Willi Gundlach


Willi Gundlach is a German choral conductor and academic. He taught at the music department of the Technical University of Dortmund. He researched and edited works by Fanny Hensel-Mendelssohn. He founded and conducted a chamber choir at the university and recorded with them, including operas for the Kurt Weill Foundation. After his retirement from teaching, he cofounded and organised a concert series at St. Peter, Syburg, including organ concerts and vocal concerts with notable performers.

Career

Born in Oberhausen, Gundlach studied first to be an elementary teacher at the Pädagogische Hochschule in Braunschweig. He studied to be a teacher of higher education in Hanover, at both the Musikhochschule and the Technical University. He studied musicology in Kiel and at the Cologne University, promoted to Ph.D. in 1969.

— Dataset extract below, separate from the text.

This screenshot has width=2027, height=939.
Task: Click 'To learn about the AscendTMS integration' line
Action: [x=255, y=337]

Gundlach first taught at the PH Flensburg, then from 1963 at the PH Dortmund. In 1980, he was appointed professor of music and its pedagogy at the Technical University of Dortmund. He published several books on his topics, including studies of Fanny Hensel-Mendelssohn. In 1977, he founded the chamber choir of the university and conducted it until 2005, although he retired from teaching in 1994. He conducted the choir of the university from 1976 to 1995. In 1985, he founded an international week of music, Campus cantat, which he directed to 2001.
Gundlach recorded choral music with the Kammerchor, including works by Hugo Distler und Fanny Hensel-Mendelssohn. He conducted a recording of Distler's Choralpassion, Op. 7, for soloists and five-part choir a cappella, with Peter Kooy as vox Christi, Wilfried Jochens as the Evangelist, and Gerrit Miehlke as Pilate. He recorded in 1990 two operas by Kurt Weill for the Kurt Weill Foundation, with soloists, the Kammerchor and orchestra, Der Jasager, written in 1930, and Down in the Valley, written in 1948.

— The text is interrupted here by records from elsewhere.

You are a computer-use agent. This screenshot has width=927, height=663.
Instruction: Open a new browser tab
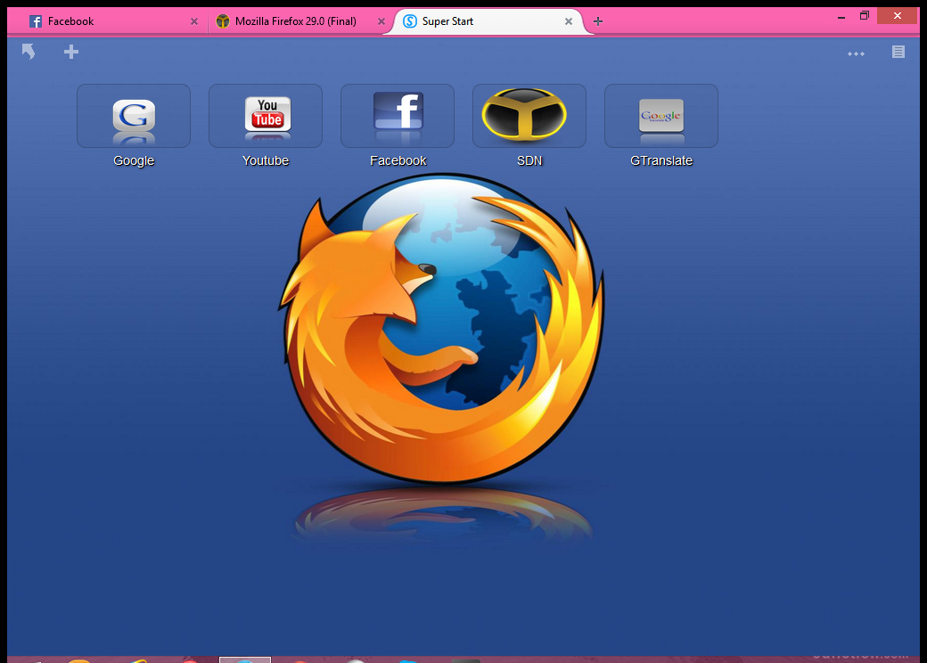(x=598, y=21)
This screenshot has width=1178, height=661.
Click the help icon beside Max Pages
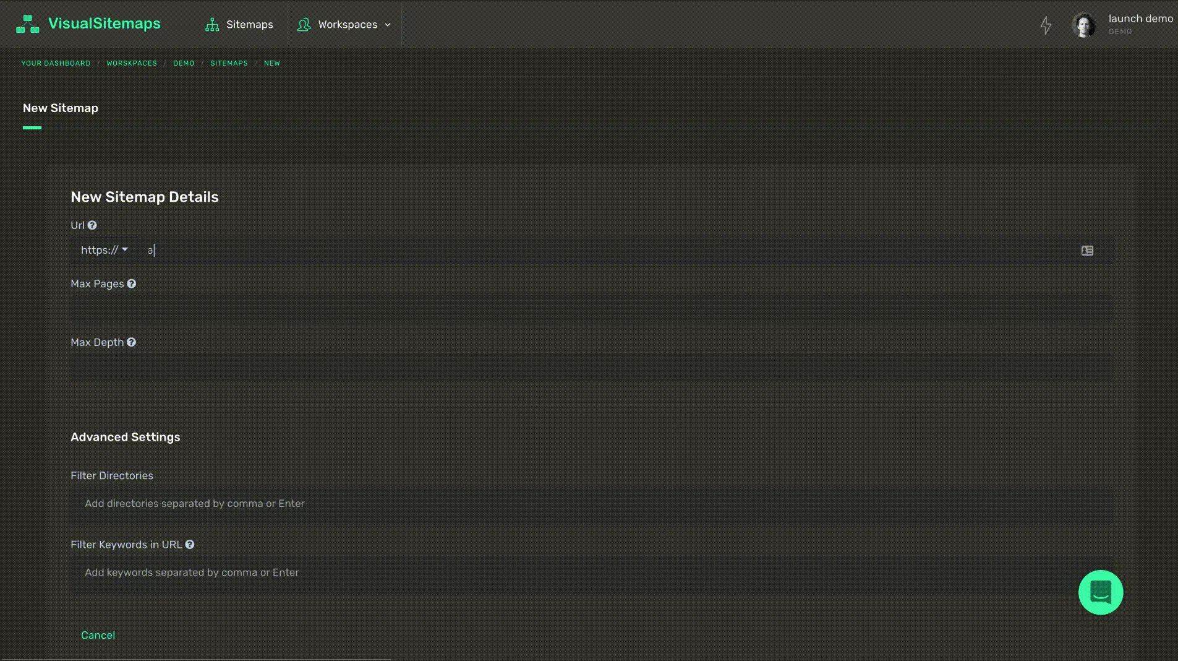pyautogui.click(x=131, y=283)
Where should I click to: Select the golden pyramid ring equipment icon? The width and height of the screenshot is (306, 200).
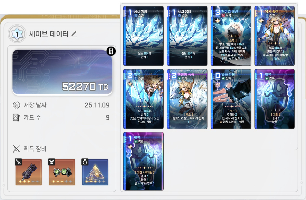tap(95, 172)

He initiated and cofounded a concert series of bimonthly concerts at the Romanesque church St. Peter in, the Syburger Sonntagsmusiken. The series began in 1998 with the inauguration of a new organ. Performers have included Heinz Wunderlich, a pupil of Karl Straube and a professor in Hamburg, the composer and organist Wolfgang Stockmeier, professor of organ and improvisation at the Musikhochschule Köln, and Hatto Ständer who taught organ at the Dortmund University. Among the vocal groups were, besides the Kammerchor, the Alsfelder Vokalensemble, conducted by Wolfgang Helbich, and the Kettwiger Bach-Ensemble, conducted by Wolfgang Kläsener. The 100th concert was given in 2012.
Gundlach organised an Offenes Kantatensingen as part of the concert series, regularly on the Second Sunday in Advent, calling volunteer singers to an all-day rehearsal the day before, and a rehearsal with soloists and orchestra, mostly students of the university. He moderated the event in the candle-lit church, conducting all who gathered in singing Advent songs and rounds, and conducting the cantata with the prepared project group. After a start in 1998 with varied choral music for Christmas, the programming was more and more ambitious. In 1999, Dieterich Buxtehude's Magnificat was performed, among others. In 2000 the first Bach cantata was tried, Nun komm, der Heiden Heiland, BWV 61, followed in 2001 by Herz und Mund und Tat und Leben, BWV 147, and in 2002 by Wachet auf, ruft uns die Stimme, BWV 140. In 2003, the ensemble performed a Magnificat in G major by Georg Philipp Telemann, while in 2004, the prepared cantata was Part VI from Bach's Christmas Oratorio, Fallt mit Danken. In 2005, Gundlach conducted the Oratorio de Noël by Camille Saint-Saëns. The choice of 2006 was Part I from Handel's Messiah, covering Advent and Christmas. In 2007 Gundlach selected Part III from the Christmas Oratorio, beginning "Herrscher des Himmels, erhöre das Lallen", in 2008 when the series celebrated its 10th anniversary, Part I, beginning "Jauchzet, frohlocket!". Gundlach then passed the cantata series to younger musicians, but conducted one more Bach cantata in the 100th concert on 6 May 2012, the congratulatory cantata BWV 207, however with a new text written for the occasion by Martin Geck.